Stored items from a collection
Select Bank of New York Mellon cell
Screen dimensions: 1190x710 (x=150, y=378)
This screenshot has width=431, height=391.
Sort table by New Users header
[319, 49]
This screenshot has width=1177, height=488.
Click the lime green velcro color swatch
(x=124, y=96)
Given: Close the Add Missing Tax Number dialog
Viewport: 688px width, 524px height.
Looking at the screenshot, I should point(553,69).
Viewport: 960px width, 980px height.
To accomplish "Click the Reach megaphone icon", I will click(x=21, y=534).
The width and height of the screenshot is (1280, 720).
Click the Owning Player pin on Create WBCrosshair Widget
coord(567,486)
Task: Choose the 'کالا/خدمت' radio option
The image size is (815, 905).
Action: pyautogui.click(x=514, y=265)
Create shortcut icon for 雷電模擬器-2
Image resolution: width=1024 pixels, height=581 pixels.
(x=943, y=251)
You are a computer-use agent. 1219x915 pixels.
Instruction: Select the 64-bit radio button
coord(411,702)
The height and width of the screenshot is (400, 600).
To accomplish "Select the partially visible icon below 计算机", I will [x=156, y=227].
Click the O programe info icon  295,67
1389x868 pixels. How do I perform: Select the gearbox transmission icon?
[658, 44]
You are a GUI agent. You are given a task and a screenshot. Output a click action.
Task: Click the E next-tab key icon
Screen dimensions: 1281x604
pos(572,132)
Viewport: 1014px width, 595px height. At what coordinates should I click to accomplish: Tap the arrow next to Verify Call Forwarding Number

• **INSTRUCTIONS FOR THE TASK**
Within the entries above, find every line where the string "This" occurs, and copy it.

• **ANSWER SECTION**
This screenshot has width=431, height=391.
This screenshot has width=1177, height=488.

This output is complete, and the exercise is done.